Monday, July 5, 2010

Green Transportation Technology, circa 1916

In my travels this summer, my Dad and I went to Louisville for the 75th Anniversary Antique Automobile Club of American national meet.  My Dad is a long-time collector of antique and classic cars, mostly Packards.  While I have some interest and have an antique car of my own, let's just say that my interest in the car hobby is not as developed as my Dad's.  I also realize, as I am sure he does as well, that our society loved, and continues to love, the automobile a little bit too much.  It has "driven", and been the basis for, land use decisions that exclude any other way of getting there except by means of a car.

Of course, we can't ignore the environmental consequences of this love affair with the automobile, both in terms of the environmental costs - in the extraction of oil from the earth and contribution of carbon to the atmosphere - but due to the importance of cars in our culture, they tell something about us as a society.  And regardless of what you think of them, they are objects of human achievement.  In many ways, they are a mixture of art and machine.  They have also provided many a way of life and a key to the middle class, especially in the 20th Century.

So, in Louisville this past weekend, we were able to witness a celebration of our society's love of the automobile.  For many, these sorts of meets are family events involving multiple generations. Over 700 cars assembled from around the nation and were displayed at the Convention Center.  The only criteria to participate is that they have to be some sort of vehicle and be at least 25 years old.  The oldest car that I saw was a 1903 Curved-Dash Oldsmobile.  There were a range of other cars of all makes and models, motorcycles and commercial vehicles.

One that stood out for me was a 1916 Milburn.  Click link for full view of automobile and history of the marque. Here are some pics:
Yep, it was an electric car.  Batteries in the front and rear and they had their own charging apparatus.

Apparently, electric cars were fairly popular in the early days of the automobile.  Travel by automobile was still a bit of an adventure in 1916 with almost all gasoline powered engines requiring manual cranking to start the engine - and a lot of persistent and applied strength.  Being the early 20th Century, the job of starting those gasoline powered cars fell mainly upon men.  The electric car was developed as an alternative way of getting around that did not require cranking and was particularly popular with women.  Some say their very existence helped with the women's suffrage movement and the imposition of Prohibition - women used the cars to politic and go to places farther afield than they otherwise could get to on foot.  The interior provided a "living room" environment, and being electric, was comparatively quiet.

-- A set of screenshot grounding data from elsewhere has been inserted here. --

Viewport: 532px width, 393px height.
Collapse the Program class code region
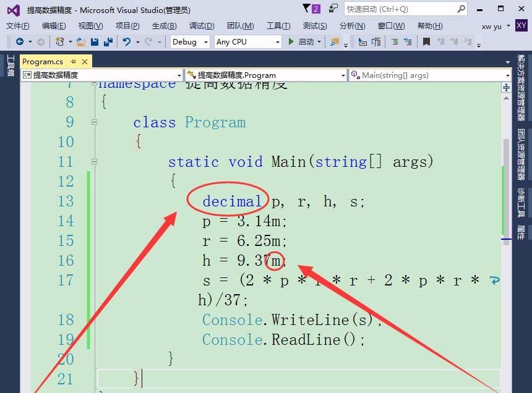tap(95, 122)
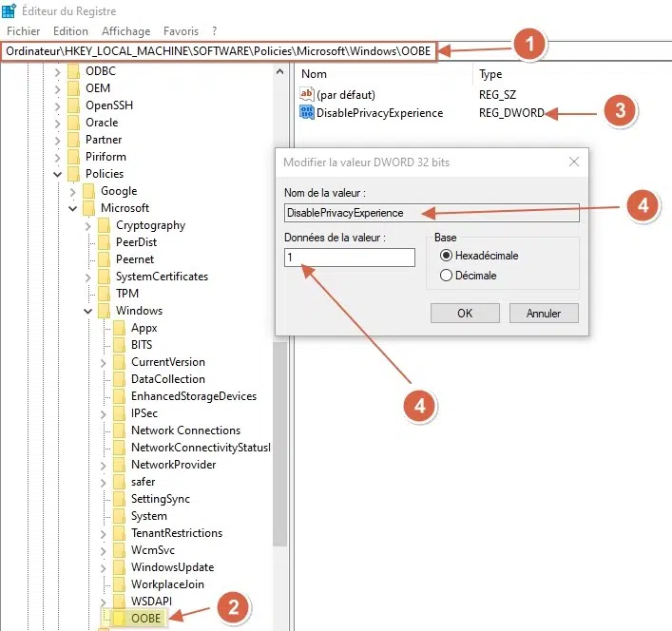
Task: Select the Décimale base radio button
Action: 446,276
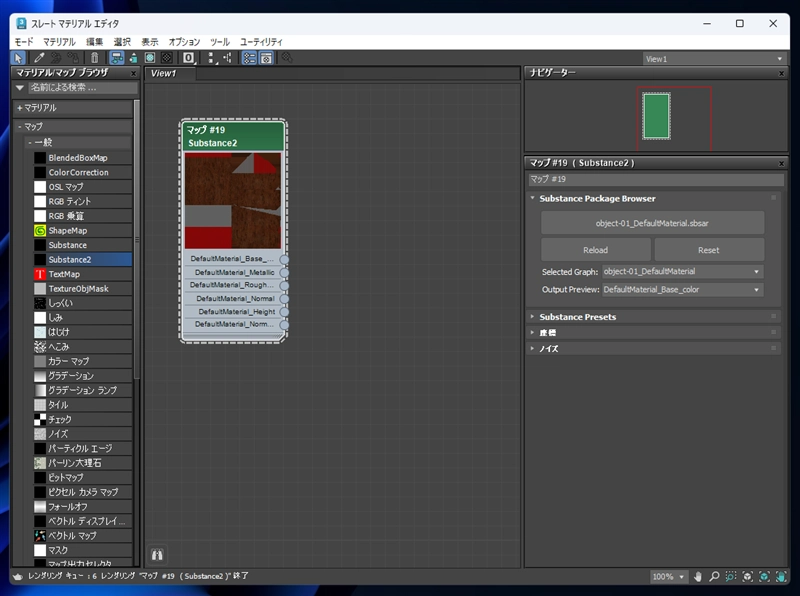Click the Zoom Region tool icon

tap(731, 577)
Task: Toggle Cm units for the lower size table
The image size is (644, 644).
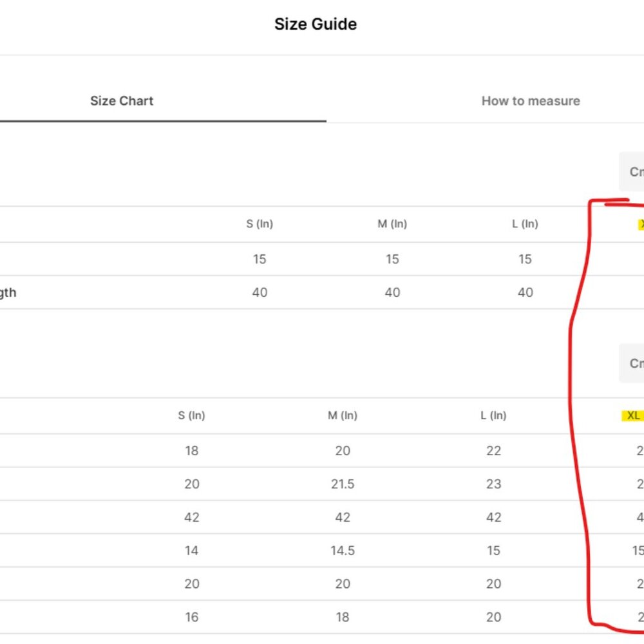Action: pyautogui.click(x=632, y=363)
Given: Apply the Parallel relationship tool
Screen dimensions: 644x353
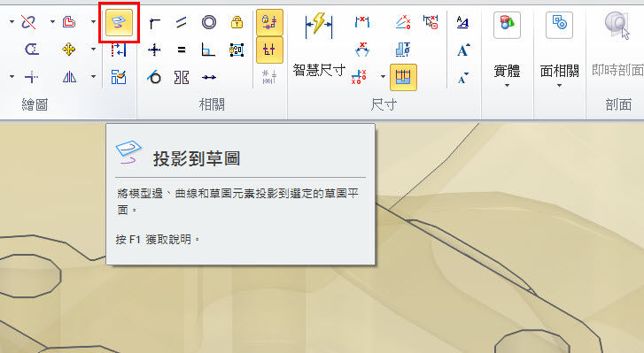Looking at the screenshot, I should click(181, 22).
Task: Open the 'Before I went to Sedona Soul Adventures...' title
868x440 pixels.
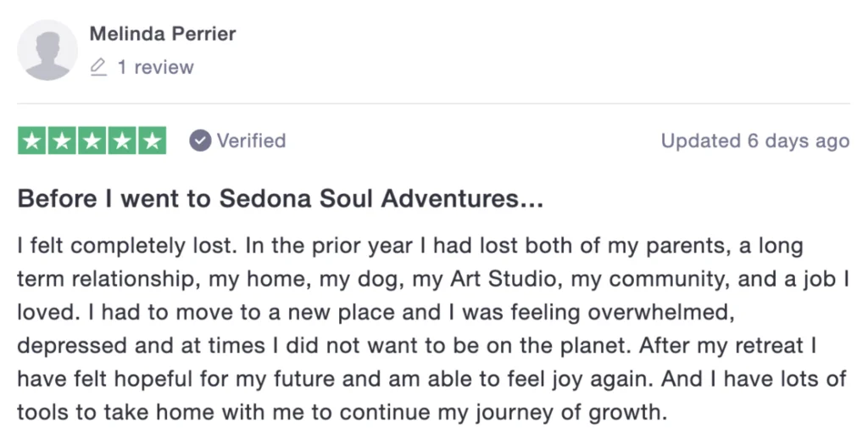Action: 280,199
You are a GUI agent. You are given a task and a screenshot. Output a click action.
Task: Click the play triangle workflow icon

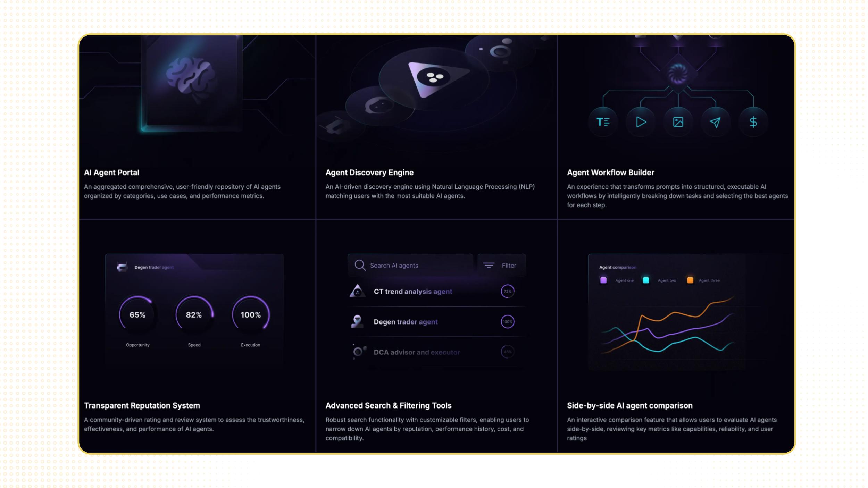point(641,122)
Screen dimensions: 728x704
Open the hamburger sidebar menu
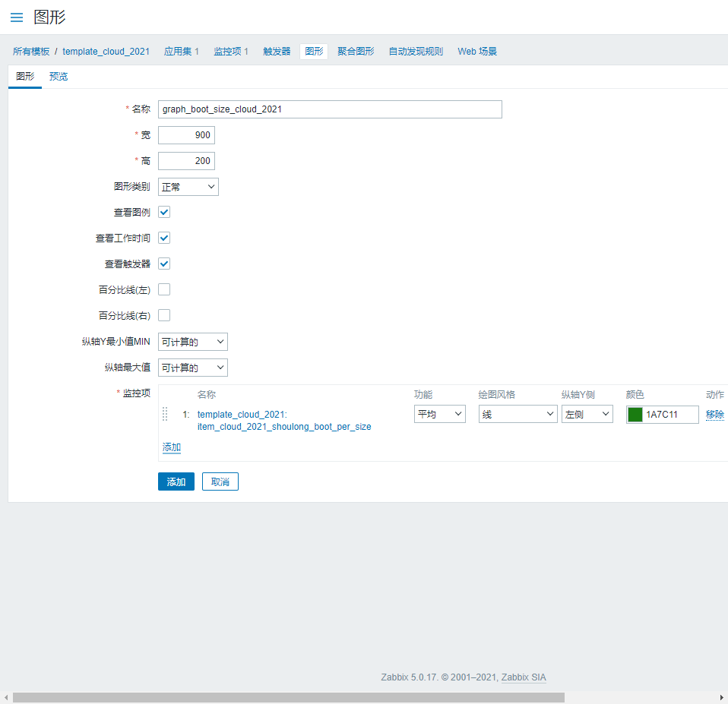pyautogui.click(x=16, y=17)
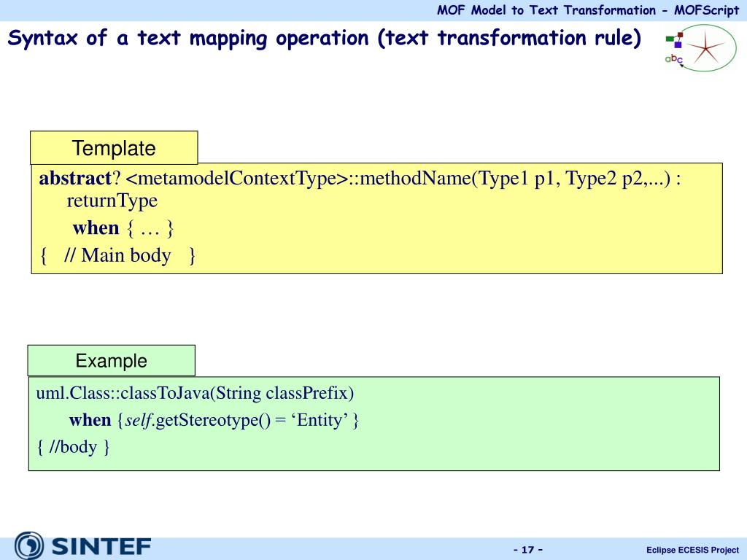Click the SINTEF circular logo emblem
The width and height of the screenshot is (747, 560).
[29, 546]
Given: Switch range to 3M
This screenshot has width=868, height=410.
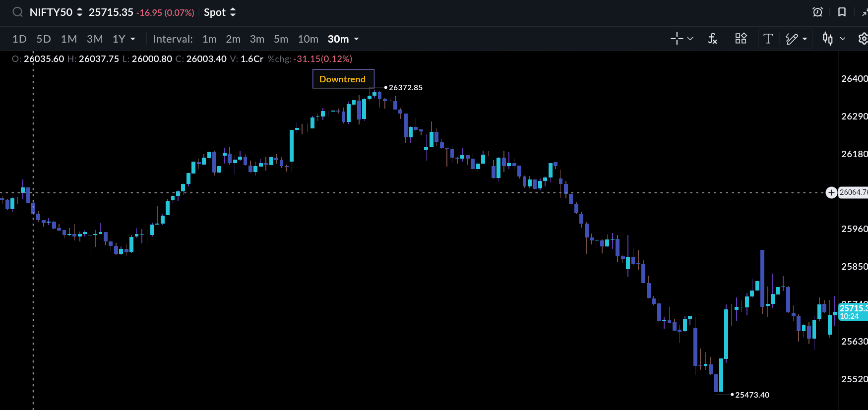Looking at the screenshot, I should coord(94,39).
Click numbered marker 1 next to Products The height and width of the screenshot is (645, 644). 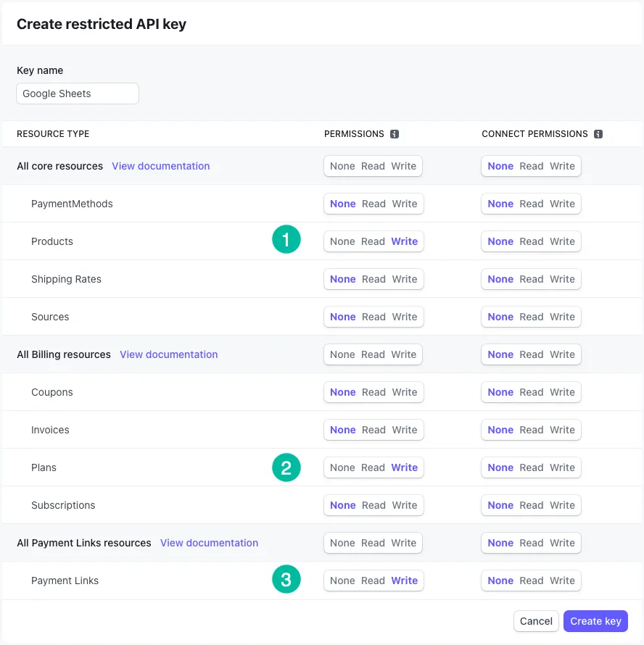286,239
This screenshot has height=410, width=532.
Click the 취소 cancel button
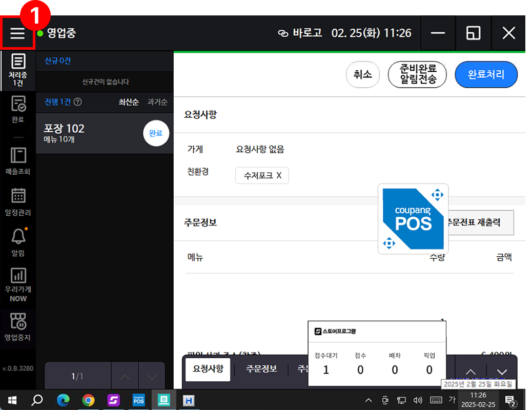point(363,75)
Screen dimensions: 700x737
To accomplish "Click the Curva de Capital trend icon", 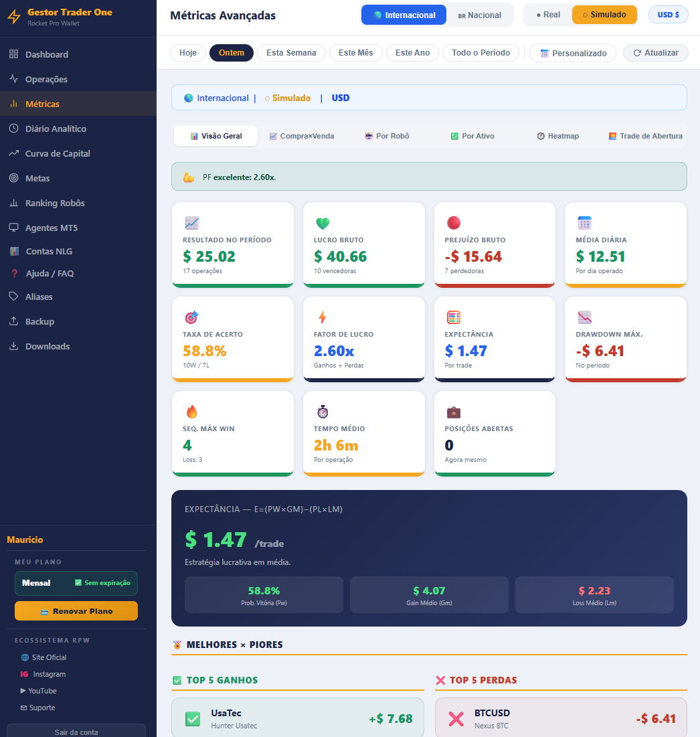I will (13, 153).
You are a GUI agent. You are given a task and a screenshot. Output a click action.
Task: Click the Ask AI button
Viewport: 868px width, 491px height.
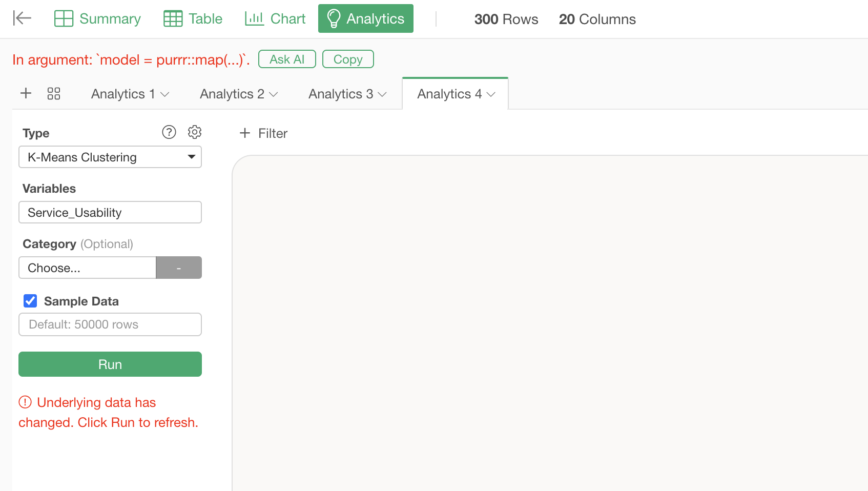click(287, 59)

The popularity of these electrics diminished as gasoline engines shed the crank and converted more and more to an electric starting mechanism.  Short-comings of the electrics, things that we are still overcoming today, were the heavy weight of the batteries in relation to the car itself, the short life-span of the batteries and need to replace them, the relatively short range of operation, low speed and the need for accessible charging stations.  All of the weaknesses here were either non-existent with an internal combustion engine or gasoline technology was far superior in comparison.  And, the unintended consequences of the reliance on gasoline power hadn't been experienced yet.

So, we still face challenges in the electric car technology.  Hybrid vehicles have helped bridge the gap, but it is still a long way to go to unseat gasoline powered vehicles from their prominence.

While the technology develops further, we need to make wise land use choices that minimize the dependence on the gasoline powered automobile, enhance pedestrian and bicycle access and encourage mass transit.  We do this by promoting mixed uses of residential, office and retail space, and increased density along alternative transit corridors.  Limiting new buildings to universal three stories does not promote this kind of land use pattern.